Your goal ▸ Which lines run from the one containing "Task: Click the 扬声器 name text field" to the end of the listing? Copy them out exactly, leaving out the rest.

Start of Block

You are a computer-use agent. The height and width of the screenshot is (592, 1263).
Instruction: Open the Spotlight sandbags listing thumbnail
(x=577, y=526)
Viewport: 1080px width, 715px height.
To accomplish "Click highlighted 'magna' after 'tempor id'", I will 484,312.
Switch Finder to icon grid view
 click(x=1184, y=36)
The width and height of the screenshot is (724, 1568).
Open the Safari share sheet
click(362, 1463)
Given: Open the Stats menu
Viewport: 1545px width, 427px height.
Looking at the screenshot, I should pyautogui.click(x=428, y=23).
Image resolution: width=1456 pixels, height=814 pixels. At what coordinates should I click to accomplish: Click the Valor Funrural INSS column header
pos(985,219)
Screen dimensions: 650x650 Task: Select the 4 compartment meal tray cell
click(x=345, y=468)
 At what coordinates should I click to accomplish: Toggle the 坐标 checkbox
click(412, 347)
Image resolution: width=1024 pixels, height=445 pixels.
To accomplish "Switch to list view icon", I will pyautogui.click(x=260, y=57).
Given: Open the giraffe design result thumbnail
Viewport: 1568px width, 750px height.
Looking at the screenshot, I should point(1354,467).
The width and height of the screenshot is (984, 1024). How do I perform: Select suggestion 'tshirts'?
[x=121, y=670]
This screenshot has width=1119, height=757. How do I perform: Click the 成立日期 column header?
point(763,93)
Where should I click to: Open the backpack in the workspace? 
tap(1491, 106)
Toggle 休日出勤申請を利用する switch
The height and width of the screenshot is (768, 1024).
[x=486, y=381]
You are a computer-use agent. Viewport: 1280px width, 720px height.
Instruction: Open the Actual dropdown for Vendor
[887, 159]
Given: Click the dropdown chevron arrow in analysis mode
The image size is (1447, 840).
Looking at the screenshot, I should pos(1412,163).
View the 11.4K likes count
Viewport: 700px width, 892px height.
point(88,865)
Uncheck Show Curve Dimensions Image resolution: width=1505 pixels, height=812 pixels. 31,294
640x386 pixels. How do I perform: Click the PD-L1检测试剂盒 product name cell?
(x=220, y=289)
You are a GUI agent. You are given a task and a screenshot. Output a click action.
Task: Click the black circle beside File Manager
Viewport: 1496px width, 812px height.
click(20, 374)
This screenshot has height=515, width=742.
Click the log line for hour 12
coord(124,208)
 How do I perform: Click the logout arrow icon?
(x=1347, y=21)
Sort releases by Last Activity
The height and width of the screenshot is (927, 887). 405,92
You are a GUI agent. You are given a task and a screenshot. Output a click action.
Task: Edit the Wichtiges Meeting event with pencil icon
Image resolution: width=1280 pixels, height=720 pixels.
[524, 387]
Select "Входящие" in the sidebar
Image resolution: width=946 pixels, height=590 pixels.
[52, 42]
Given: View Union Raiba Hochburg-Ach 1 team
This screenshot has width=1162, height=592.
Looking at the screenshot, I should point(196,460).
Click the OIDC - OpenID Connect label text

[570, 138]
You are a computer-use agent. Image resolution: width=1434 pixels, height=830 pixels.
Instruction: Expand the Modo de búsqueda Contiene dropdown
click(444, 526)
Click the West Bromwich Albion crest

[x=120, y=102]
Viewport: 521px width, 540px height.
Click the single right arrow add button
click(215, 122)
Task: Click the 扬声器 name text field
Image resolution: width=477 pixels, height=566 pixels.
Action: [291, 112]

End of Block

Solved problem ▸
Task: Click the 扬声器 name text field
Image resolution: width=477 pixels, height=566 pixels.
Action: [291, 112]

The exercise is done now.